# Bribie Ocean Side 8th Ave - Sunday 15th July....previously S



## Alby (Aug 21, 2006)

I'm planning on a trip off Bribie Saturday week. I've never been off there before so hoping to catch up with someone who knows the area. The report from the other week sounds like it's lots of fun.
Probably get to that carpark mentioned about 6.00am, or should it be earlier? Hopefully I'll have made a trolley for my kayak by then.
Hopefully Lureme is coming, and of course anyone else interested.
Cheers
Alby


----------



## boggeyman (Nov 18, 2006)

Hi
i think most of the regular yakers are going to moreton on the 14th i will be going surf side that sunday.


----------



## Alby (Aug 21, 2006)

I'd love to be going to Moreton, but it just doesn't suit at the moment. I'm sure there will be great stories. Hopefully next time for Moreton, but I'm still excited about Bribie. I've seen the birds working out there often.


----------



## Alby (Aug 21, 2006)

I was thinking Saturday for two reasons. Firstly, that there may not have been as much boat traffic leading up to it compared to Sunday.
Secondly.....I need to have one sleep in per weekend with my missus to stay in the good books.....I hate nice warm beds on winters mornings! NOT.

So, if there's more interest in doing a Sunday outing, then I'm happy to change. Maybe I should have headed the post Saturday or Sunday.


----------



## yakfly (Jun 8, 2006)

◆ **Source data**:
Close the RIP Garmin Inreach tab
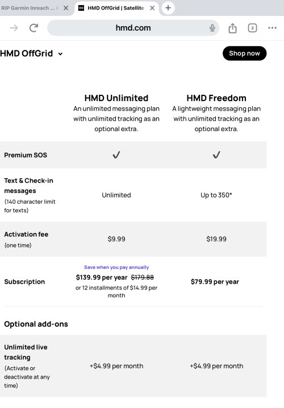Image resolution: width=284 pixels, height=408 pixels. pyautogui.click(x=66, y=8)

◆ **Problem requirements**: Resume the forum thread about the Bribie kayak trip from its last line. You won't need the material for this.

◆ **Result of this exercise**:
dont forget snapper challenge is on next weekend as well.maybe a chance to weigh something in for the yak/canoe division


----------



## Alby (Aug 21, 2006)

Boggeyman...Looking forward to meeting you Sunday. 
I've been talking with my mate Bob and he's really keen to do the top end again this Saturday. Doesn't seem to be much interest in a Saturday trip, so Sunday it is.
I've been working on my trolley...check it out.
Cheers
Alby


----------



## boggeyman (Nov 18, 2006)

Hi 
thats a good set up. i will be there sunday i going for the day trip saturday but i will be bribie sunday 6am same place as normal 8th av


----------



## pcsolutionman (Apr 9, 2007)

Ill be there sunday too and im hitting it tomorrow (friday) also so ill see if there are any around.

Lee


----------



## xerubus (May 17, 2007)

I'll be there Sunday morning. Can't break tradition now. 

Lee.. let us know how you went today and if there was any bird activity?


----------



## PDO (May 24, 2007)

I'm going to try and make this trip now that it's Sunday.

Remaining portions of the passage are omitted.